Exercise text:
#####

If you work up a list of stocks to consider in 2016, make sure you look at all three parts: The company, the stock, and the option chain (as if you were selling options, not buying them).
First: the company. Many readers follow headlines like “Top Stocks of the Year,” “The Best Stocks Ever,” and so on, but what about the companies? Please don’t forget that companies matter.
Second: the stock. This one’s a no-brainer. It’s what everyone’s interested in, yet many are leaving out something very important…
Third: collecting cash is a good thing.
You can collect cash before buying shares if you sell a put, and you can collect cash every week by selling calls.
If you don’t, you’re not just leaving money on the table, you’re really hurting the overall potential returns on your portfolio.
That said, here are the best companies that investors (and traders; you want to be both) want for 2016…
One of the big four, American Airlines (AAL) reduced overhead costs from the US Airways merger and reduced operating costs due to oil prices.
The travel market is booming. There’s wonderful volatility here.
You could chase the stock selling puts, doing more than 25% a year.
Apple (AAPL) is the strongest brand and most powerful and profitable tech company on the planet.
This one is grossly undervalued.
Buy the shares and sell calls every week and you’ll get a return of at least 20%, even if the stock never moves.
Blackstone (BX) is the best private equity firm in the world, with an $85 billion war chest for new asset acquisition, not to mention a dividend north of 6%.

#####

Recorded data:
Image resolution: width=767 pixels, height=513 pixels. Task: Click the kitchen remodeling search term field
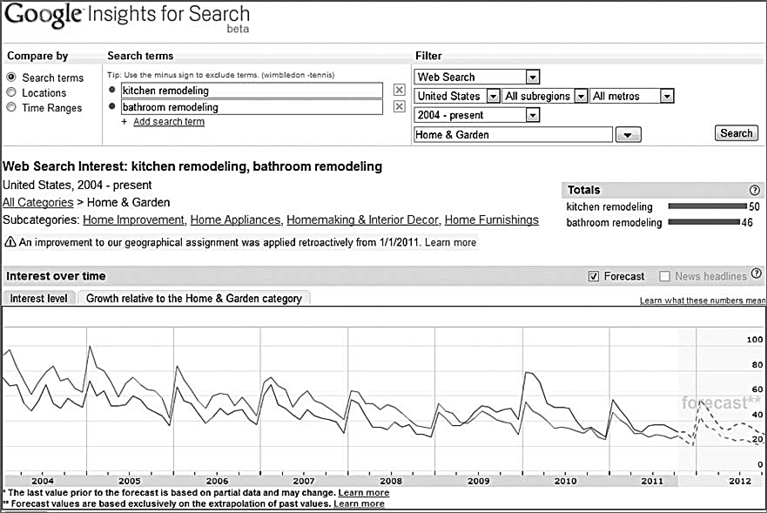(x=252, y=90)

#####

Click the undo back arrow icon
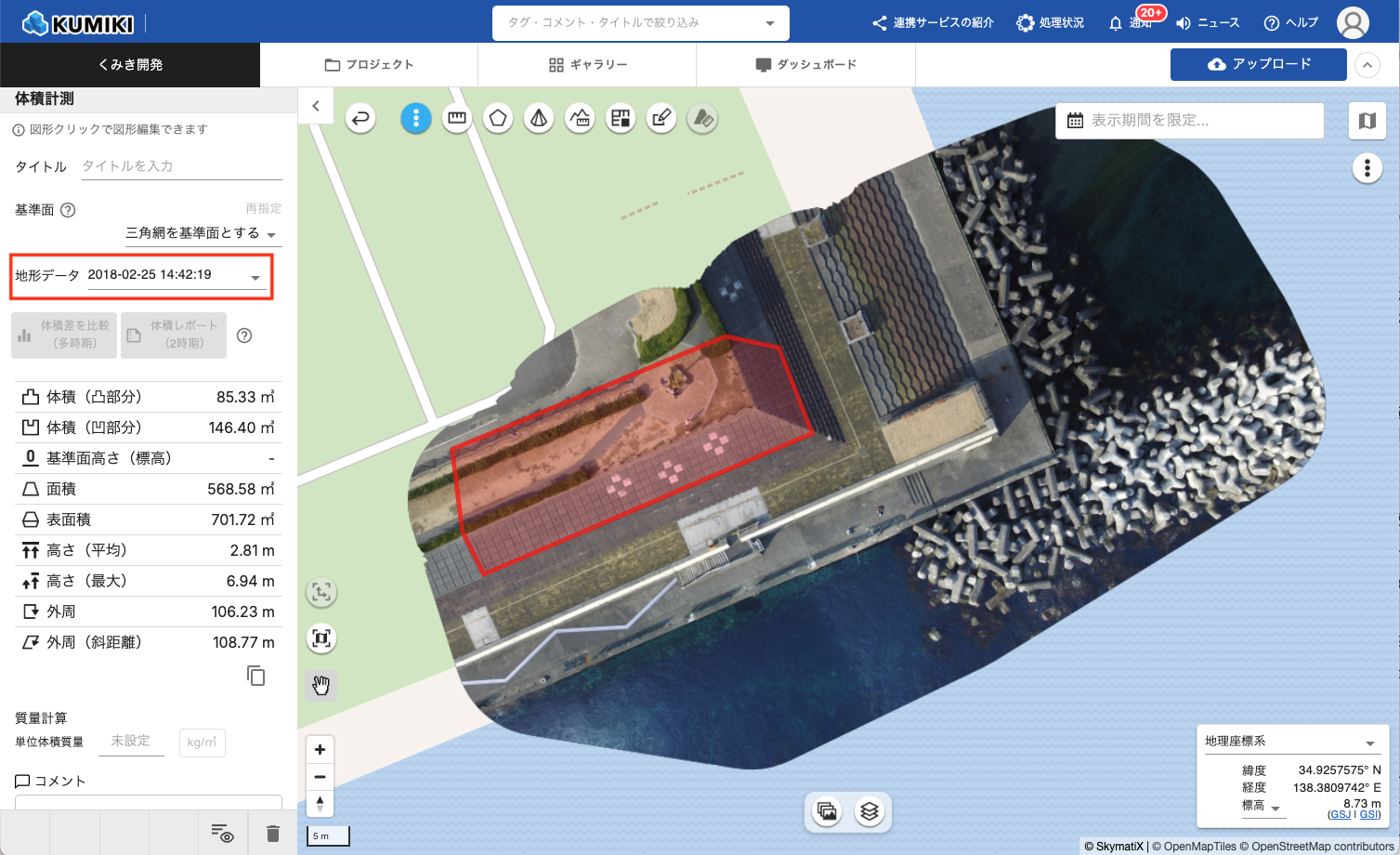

#####

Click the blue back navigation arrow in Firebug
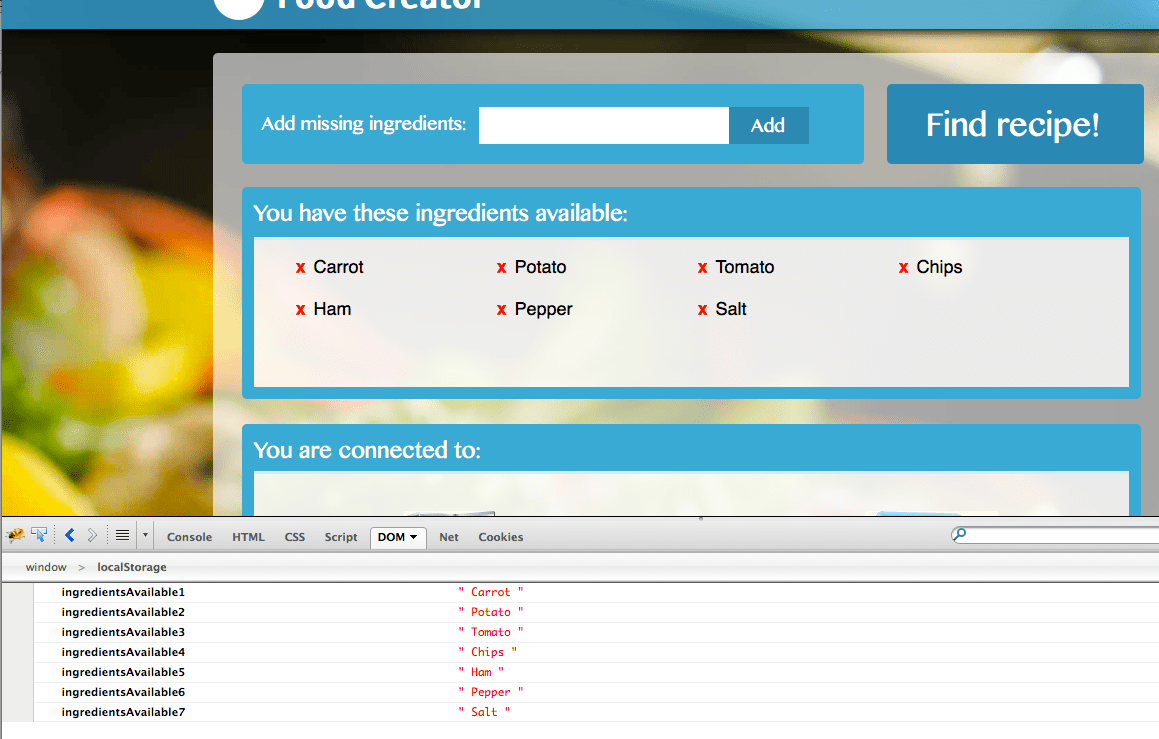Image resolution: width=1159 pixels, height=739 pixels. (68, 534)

#####

Actions to take:
a – Answer these questions from the text on stocks for 2016.
(i) What three parts should you look at when building a list of stocks to consider?
(ii) How much money does Blackstone have for new asset acquisition?
(iii) What return does the text say you will get by buying Apple shares and selling calls every week?
b – Extend the text on stocks for 2016, beginning after its final sentence about Blackstone.
The data after the text on stocks for 2016 is separate material.

Your responses:
a –
(i) The company, the stock, and the option chain.
(ii) An $85 billion war chest.
(iii) At least 20%, even if the stock never moves.

b –
Buy the shares, carefully sell calls, and triple your dividend—at least.
A growth story in health care and retail, CVS Health (CVS) gained gobs of new customers due to the Affordable Care Act.
They’re arguably the best managed drug outfit and PBM (Pharmacy Benefit Manager) in the country.
EOG Resources (EOG) is the world’s best fracker.
EOG’s production costs are probably near $35 or less.
Even Wall Street loves the stock!
This is a long-term position, if you can stomach the rough ride you may get due to oil prices.
Travel is something Wall Street is missing; it’s where more and more consumer dollars end up.
Forget trying to pick a winner, pick the winner: Expedia (EXPE), the biggest online travel agency using its balance sheet and expertise to absorb more and more sites and grow revenues.
This is the best company and stock in the S&P 500, and that’s not just my opinion.
Gilead (GILD) sells at a multiple of less than half the S&P.
Wall Street hates the stock right now due to a belief that they’ll run out of patients for their Hepatitis C drugs (funny, considering there’s 125 million of them in the world—and rising—according to the World Health Organization), or the government will put a lid on drug prices (not as long as the Republicans can mount a filibuster).
Bottom line: This is the best stock on the board right now.
Oil may continue to fall in price; that means the oil companies will focus on existing fields and getting more out of known geology—and that’s Halliburton (HAL).
Assume you cannot time it. Own it, grin and bear it, and sell calls along the way.
Surprise, millennials and boomers have something in common: they like to travel… especially fixed cost and celebratory travel (read: cruising).
Royal Caribbean (RCL) is undervalued based on my estimates for next year.
There’s great capacity for new revenues in the coming quarters.
Best independent refiner, best refiner, and best-performing refining stock over the last 5+ years.
Tesoro (TSO) uses more and more fracked oil with prices below world prices, expanding their profit margins.
Recently in one of my services, I sold a put that expired the next day and did roughly 1.4%.
Do that 52 times a year—and on a stock that is seriously undervalued. You do the math.
How sure am I about this list?
I own them all.
And excluding one additional stock, Tesoro Logistics (TLLP) (mostly owned by Tesoro), this is all I own right now.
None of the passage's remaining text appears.